■ **The problem**: Rewrite the data below, replacing each "GUI agent" with "GUI assistant" and keeping everything else the same.

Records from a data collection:
####################

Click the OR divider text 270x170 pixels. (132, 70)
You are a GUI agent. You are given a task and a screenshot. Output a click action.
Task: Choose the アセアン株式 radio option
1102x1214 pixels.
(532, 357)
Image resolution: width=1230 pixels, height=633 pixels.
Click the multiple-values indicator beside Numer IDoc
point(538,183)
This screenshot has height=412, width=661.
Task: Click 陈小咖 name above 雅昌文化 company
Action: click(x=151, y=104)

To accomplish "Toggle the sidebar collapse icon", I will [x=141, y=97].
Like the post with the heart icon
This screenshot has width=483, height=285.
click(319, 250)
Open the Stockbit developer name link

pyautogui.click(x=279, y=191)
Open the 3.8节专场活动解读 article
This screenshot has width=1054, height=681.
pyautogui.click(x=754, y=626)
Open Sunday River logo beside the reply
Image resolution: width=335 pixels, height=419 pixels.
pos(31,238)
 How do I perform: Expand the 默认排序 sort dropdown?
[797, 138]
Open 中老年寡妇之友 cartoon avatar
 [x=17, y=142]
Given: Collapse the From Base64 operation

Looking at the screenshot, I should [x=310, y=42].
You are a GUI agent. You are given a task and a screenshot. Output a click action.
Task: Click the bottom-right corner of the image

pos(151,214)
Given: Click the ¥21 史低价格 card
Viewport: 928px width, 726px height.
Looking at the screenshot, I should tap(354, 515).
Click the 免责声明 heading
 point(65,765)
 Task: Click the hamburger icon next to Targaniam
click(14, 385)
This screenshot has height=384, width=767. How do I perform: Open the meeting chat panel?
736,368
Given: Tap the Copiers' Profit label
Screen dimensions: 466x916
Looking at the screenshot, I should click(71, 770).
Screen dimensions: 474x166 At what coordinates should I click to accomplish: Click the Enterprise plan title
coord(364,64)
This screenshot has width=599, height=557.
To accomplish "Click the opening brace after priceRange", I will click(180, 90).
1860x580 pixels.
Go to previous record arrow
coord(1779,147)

####################

■ **Solution for this exercise**:
Click the OR divider text 270x170 pixels. (132, 70)
You are a GUI assistant. You are given a task and a screenshot. Output a click action.
Task: Choose the アセアン株式 radio option
1102x1214 pixels.
(532, 357)
Image resolution: width=1230 pixels, height=633 pixels.
Click the multiple-values indicator beside Numer IDoc
point(538,183)
This screenshot has height=412, width=661.
Task: Click 陈小咖 name above 雅昌文化 company
Action: click(x=151, y=104)

To accomplish "Toggle the sidebar collapse icon", I will [x=141, y=97].
Like the post with the heart icon
This screenshot has width=483, height=285.
click(319, 250)
Open the Stockbit developer name link

pyautogui.click(x=279, y=191)
Open the 3.8节专场活动解读 article
This screenshot has width=1054, height=681.
pyautogui.click(x=754, y=626)
Open Sunday River logo beside the reply
Image resolution: width=335 pixels, height=419 pixels.
pos(31,238)
 How do I perform: Expand the 默认排序 sort dropdown?
[797, 138]
Open 中老年寡妇之友 cartoon avatar
 [x=17, y=142]
Given: Collapse the From Base64 operation

Looking at the screenshot, I should [x=310, y=42].
You are a GUI assistant. You are given a task and a screenshot. Output a click action.
Task: Click the bottom-right corner of the image

pos(151,214)
Given: Click the ¥21 史低价格 card
Viewport: 928px width, 726px height.
Looking at the screenshot, I should tap(354, 515).
Click the 免责声明 heading
 point(65,765)
 Task: Click the hamburger icon next to Targaniam
click(14, 385)
This screenshot has height=384, width=767. How do I perform: Open the meeting chat panel?
736,368
Given: Tap the Copiers' Profit label
Screen dimensions: 466x916
Looking at the screenshot, I should click(71, 770).
Screen dimensions: 474x166 At what coordinates should I click to accomplish: Click the Enterprise plan title
coord(364,64)
This screenshot has width=599, height=557.
To accomplish "Click the opening brace after priceRange", I will click(180, 90).
1860x580 pixels.
Go to previous record arrow
coord(1779,147)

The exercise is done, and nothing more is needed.